7. On behalf of the applicant reliance has been placed upon a single Judge ruling of this Court reported in Lal Bahadur Singh v. Surajpal Singh : AIR1946All486 . In that case a suit was instituted in the civil Court under Section 9, Specific Relief Act, for possession over certain plots of land-presumably tenancy land-and the defence was that the civil Court had no jurisdiction to try the suit, as it was barred from the cognizance of that Court in view of the provisions of Section 242, Tenancy Act. It was held that 'the summary cause of action provided by Section 9, Specific Relief Act' was not the same thing
as the cause of action, which is really a cause of action cased on title, covered by the relevant sections of the V.P. Tenancy Act
and that the relief claimed in a suit
under the Specific Relief Act was not such as might have been claimed in any suit or application based on a cause of action under the machinery of the U.P. Tenancy Act,
so the suit was cogzizable by the civil Court. As I will presently show, this case has no bearing on the facts of the present case.

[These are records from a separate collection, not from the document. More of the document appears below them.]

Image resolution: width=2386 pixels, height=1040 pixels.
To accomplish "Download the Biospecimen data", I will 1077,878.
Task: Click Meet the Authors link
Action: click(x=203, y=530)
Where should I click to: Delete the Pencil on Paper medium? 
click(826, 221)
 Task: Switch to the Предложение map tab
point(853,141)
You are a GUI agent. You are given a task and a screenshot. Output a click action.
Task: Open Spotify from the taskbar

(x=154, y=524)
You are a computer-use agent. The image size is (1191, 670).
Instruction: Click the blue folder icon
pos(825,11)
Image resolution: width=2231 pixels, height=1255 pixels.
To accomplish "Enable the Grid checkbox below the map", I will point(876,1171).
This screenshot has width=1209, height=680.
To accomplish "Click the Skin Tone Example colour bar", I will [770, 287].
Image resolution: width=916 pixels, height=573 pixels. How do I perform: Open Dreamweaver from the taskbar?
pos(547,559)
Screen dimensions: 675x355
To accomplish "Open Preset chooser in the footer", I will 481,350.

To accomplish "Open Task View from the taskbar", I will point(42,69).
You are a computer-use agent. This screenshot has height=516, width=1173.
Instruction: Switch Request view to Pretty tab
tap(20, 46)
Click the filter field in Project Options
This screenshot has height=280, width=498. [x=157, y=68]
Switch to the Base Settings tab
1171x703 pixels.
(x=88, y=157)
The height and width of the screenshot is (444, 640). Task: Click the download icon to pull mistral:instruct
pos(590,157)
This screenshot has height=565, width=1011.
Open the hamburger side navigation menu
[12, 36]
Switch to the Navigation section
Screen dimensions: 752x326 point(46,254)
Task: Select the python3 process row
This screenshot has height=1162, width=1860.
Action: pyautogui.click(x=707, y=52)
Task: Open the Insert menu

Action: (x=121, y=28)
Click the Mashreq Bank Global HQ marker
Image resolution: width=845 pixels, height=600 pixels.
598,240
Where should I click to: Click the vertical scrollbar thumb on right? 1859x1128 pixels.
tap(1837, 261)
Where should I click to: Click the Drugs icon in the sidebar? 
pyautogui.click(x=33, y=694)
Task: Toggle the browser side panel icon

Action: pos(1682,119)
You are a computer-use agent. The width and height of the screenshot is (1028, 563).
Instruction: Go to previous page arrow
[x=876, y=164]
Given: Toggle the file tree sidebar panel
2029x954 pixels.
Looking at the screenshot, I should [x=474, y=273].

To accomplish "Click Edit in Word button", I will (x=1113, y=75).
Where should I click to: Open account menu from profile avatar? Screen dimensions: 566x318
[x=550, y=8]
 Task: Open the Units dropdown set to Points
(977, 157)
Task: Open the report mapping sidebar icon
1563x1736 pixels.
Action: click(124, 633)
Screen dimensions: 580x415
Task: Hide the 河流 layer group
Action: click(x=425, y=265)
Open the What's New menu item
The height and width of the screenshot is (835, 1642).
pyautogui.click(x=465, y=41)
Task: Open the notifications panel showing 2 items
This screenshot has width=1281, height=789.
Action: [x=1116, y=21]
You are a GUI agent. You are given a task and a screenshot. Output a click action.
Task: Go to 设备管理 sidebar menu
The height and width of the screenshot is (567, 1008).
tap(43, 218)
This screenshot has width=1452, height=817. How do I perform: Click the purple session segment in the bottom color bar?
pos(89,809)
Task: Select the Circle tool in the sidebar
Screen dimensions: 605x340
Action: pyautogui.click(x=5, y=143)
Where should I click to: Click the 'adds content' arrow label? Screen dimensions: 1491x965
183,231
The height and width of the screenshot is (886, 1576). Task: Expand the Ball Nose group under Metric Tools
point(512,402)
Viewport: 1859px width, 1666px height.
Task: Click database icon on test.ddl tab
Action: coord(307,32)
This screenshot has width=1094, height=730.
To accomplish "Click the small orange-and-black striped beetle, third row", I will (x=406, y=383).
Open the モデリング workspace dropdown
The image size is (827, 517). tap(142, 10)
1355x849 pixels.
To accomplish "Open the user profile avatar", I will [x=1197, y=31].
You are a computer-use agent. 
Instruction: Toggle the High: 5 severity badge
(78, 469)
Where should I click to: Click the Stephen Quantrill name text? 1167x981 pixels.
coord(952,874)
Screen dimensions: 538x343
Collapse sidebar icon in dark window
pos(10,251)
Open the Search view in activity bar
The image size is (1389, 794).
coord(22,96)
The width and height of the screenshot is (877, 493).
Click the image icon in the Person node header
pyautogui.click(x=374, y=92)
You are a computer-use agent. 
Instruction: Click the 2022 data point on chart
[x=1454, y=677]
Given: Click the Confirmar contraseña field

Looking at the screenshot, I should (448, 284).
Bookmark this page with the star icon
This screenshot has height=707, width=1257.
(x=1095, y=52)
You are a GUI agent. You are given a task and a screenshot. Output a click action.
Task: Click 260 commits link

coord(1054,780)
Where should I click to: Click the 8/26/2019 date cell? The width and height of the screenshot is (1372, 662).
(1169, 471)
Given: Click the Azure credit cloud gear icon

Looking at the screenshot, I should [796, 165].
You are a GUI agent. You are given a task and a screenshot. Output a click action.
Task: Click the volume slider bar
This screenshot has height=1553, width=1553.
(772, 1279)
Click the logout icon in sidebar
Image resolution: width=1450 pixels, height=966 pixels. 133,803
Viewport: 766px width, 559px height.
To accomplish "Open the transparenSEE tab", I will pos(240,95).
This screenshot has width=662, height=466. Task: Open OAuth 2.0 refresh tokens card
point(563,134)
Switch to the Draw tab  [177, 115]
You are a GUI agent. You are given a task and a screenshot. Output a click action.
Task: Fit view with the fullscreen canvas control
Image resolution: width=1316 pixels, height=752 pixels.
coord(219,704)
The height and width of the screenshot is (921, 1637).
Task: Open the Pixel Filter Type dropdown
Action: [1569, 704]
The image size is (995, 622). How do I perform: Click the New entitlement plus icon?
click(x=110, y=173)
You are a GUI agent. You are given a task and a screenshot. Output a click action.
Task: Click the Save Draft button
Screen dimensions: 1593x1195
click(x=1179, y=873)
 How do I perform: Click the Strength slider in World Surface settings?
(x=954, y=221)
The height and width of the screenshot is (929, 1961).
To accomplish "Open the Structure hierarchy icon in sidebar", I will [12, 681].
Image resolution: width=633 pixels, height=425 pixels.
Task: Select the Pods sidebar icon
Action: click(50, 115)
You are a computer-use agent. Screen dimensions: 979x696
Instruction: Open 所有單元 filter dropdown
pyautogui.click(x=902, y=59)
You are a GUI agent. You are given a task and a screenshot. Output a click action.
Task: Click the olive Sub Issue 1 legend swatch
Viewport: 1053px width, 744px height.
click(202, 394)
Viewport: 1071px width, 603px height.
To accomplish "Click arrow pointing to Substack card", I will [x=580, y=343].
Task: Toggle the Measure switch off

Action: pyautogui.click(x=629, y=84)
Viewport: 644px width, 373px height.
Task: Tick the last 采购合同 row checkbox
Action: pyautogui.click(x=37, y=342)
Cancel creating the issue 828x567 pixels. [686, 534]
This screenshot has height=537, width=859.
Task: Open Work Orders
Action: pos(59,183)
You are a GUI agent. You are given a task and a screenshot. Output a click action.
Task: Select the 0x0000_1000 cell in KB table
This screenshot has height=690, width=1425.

8. It would appear from the plaint allegations that the present suit was not based merely upon 'the summary cause of action provided by Section 9, Specific Relief Act.' The opposite party, it was alleged, was the owner of the equity of redemption in the mortgaged property, which was said to have been lost by efflux of time. The landlord was alleged to have stepped in and given the land to the applicant. The cause of action, which was said to have arisen, entitled the applicant to institute a suit of the nature contemplated in Section 180, Tenancy Act. Apart from it, the cause of action for a suit for possession under Section 9, Specific Relief Act, as well as for a suit for ejectment under Section 180, Tenancy Act, is based on possession and subsequent dispossession. Moreover, the factor which determines forum in suits for possession over land is not merely the cause of action but also the nature of the subject-matter of the suit and the fact whether relief can be obtained in the civil or the revenue Court. Under Section 242, Tenancy Act, certain classes of suits for possession of tenancy land are expressly barred from the cognizance of the civil Court, except by way of appeal or. revision as provided in the Act. The suit of the present nature being barred from the cognizance of the civil Court, it seems to me that no relief could have been granted under Section 9, Specific Relief Act, by the civil Court.
9. I, therefore, see no reason to interfere in revision. The application is dismissed with costs.